Questo tipo di comportamento non fa altro che incoraggiare ulteriori attacchi e mettere ancora più a repentaglio le vite di afghani e stranieri che stanno lottando per costruire un Afghanistan migliore e di conseguenza contribuiscono anche a incrementare la sicurezza internazionale. Inoltre, questo stesso comportamento farà in modo che gli insorti giungano alla conclusione che aumentare il numero degli attacchi e la violenza contro le nazioni straniere provocherà reazioni di politica interna sempre più vaste e alla fine porterà al ritiro degli eserciti "invasori".
Invece di supportare e incoraggiare le loro truppe di terra nel momento del più grande bisogno, molti politici e mezzi di comunicazione italiani tentano facili guadagni mediatici a breve termine e a discapito dello stesso interesse nazionale italiano, della reputazione del loro paese nel mondo e della sicurezza dei cittadini. Questa gente non sta soltanto denigrando il sacrificio dei sei soldati morti e mettendo a rischio le altre truppe e le persone coinvolte nella missione in Afghanistan e in altre missioni di peace-keeping in giro per il mondo. Questa gente sta anche (poco saggiamente) mettendo a repentaglio l’intera missione internazionale e tutti i suoi membri, sia militari che civili, assieme alla stabilità e alla sicurezza globale.
È tempo che questi influenti elementi della vita pubblica italiana maturino e assumano maggiore responsabilità. Tra le quaranta nazioni che partecipano alla missione in Afghanistan, l’Italia è il quarto paese per numero di truppe, per non parlare della sua significativa presenza a livello civile e della leadership di missione nell’Afghanistan occidentale, dove un Generale italiano è a capo del Regional Command West. Essendo tra le prime dieci economie al mondo, l’Italia è anche un principale e importante membro della comunità internazionale e gioca per questo un ruolo vitale nelle missioni di peace-keeping a livello mondiale, anche in delicate polveriere come il Libano e i Balcani.

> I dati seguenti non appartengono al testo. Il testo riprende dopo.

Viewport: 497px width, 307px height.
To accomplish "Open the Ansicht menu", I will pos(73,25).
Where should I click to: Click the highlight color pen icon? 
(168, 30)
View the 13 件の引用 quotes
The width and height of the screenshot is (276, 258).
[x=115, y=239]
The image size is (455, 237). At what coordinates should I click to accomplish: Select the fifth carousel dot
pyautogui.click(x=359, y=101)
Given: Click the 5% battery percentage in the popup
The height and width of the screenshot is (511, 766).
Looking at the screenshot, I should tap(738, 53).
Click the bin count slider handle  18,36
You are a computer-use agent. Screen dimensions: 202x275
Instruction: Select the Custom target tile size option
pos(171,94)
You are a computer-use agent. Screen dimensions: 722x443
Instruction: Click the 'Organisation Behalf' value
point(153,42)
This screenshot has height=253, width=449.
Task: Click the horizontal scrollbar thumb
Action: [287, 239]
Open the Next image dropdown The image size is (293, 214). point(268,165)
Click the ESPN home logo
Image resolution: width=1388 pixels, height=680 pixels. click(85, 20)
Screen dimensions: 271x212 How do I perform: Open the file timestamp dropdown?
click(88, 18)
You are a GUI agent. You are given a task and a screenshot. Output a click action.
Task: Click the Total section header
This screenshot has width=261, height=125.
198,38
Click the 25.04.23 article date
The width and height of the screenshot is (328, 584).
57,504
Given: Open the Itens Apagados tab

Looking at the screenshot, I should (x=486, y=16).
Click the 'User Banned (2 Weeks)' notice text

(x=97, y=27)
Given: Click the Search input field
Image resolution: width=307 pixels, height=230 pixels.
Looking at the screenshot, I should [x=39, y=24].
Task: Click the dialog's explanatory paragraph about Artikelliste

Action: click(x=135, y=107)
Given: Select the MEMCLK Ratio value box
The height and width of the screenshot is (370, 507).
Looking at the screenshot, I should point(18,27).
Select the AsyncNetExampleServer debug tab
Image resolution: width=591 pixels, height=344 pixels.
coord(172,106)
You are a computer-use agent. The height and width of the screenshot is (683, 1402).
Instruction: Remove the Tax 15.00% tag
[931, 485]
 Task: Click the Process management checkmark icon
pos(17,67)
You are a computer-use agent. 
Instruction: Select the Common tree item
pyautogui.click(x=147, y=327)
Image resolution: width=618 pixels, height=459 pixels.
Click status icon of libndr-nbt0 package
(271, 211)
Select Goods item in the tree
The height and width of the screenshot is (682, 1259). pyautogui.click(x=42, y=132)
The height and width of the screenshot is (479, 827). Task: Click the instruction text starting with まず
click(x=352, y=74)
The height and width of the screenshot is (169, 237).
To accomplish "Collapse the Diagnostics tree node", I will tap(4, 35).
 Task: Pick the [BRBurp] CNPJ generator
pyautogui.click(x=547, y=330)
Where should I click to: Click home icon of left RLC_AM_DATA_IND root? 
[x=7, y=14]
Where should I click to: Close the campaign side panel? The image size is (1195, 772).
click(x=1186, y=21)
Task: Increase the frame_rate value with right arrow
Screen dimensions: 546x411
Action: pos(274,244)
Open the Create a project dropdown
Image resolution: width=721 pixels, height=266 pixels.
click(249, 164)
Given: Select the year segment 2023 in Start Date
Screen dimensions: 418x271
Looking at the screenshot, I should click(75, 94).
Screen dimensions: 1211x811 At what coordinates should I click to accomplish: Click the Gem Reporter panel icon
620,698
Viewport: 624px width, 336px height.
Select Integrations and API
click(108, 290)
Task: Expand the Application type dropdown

Gli appelli al ritiro delle truppe da parte dei politici italiani e dei mezzi di comunicazione serviranno soltanto ad abbattere la determinazione dei soldati e saranno una fonte di imbarazzo, e potenziale risentimenti e contrasti, nel momento in cui le truppe italiane interagiranno con i loro colleghi di altre nazionalità che stanno contribuendo alla stessa missione in Afghanistan. Per non parlare di altri mandati di peacekeeping in cui i soldati italiani sono coinvolti. Oltre a questo, gli appelli al ritiro serviranno soltanto a scoraggiare i civili afghani che lavorano e interagiscono con gli italiani per paura delle conseguenze future. Questa gente arriverà alla conclusione secondo cui, visto che i soldati italiani possono andarsene in ogni momento, è meglio non collaborare con loro per via delle eventuali ritorsioni degli insorti contro chi è andato a braccetto con gli stranieri "invasori".
Durante un recente viaggio in Afghanistan, sono stato in grado di entrare in contatto con i soldati italiani di stanza a Kabul ed Herat e ho potuto toccare con mano la loro serietà, professionalità e attaccamento alla missione. Se soltanto qualcuno tra i politici e i giornalisti italiani riflettesse le stesse qualità di questi soldati, l’Italia sarebbe un posto molto migliore per i suoi cittadini e al contempo godrebbe di una maggiore considerazione all’estero.
Traduzione Andrea Holzer.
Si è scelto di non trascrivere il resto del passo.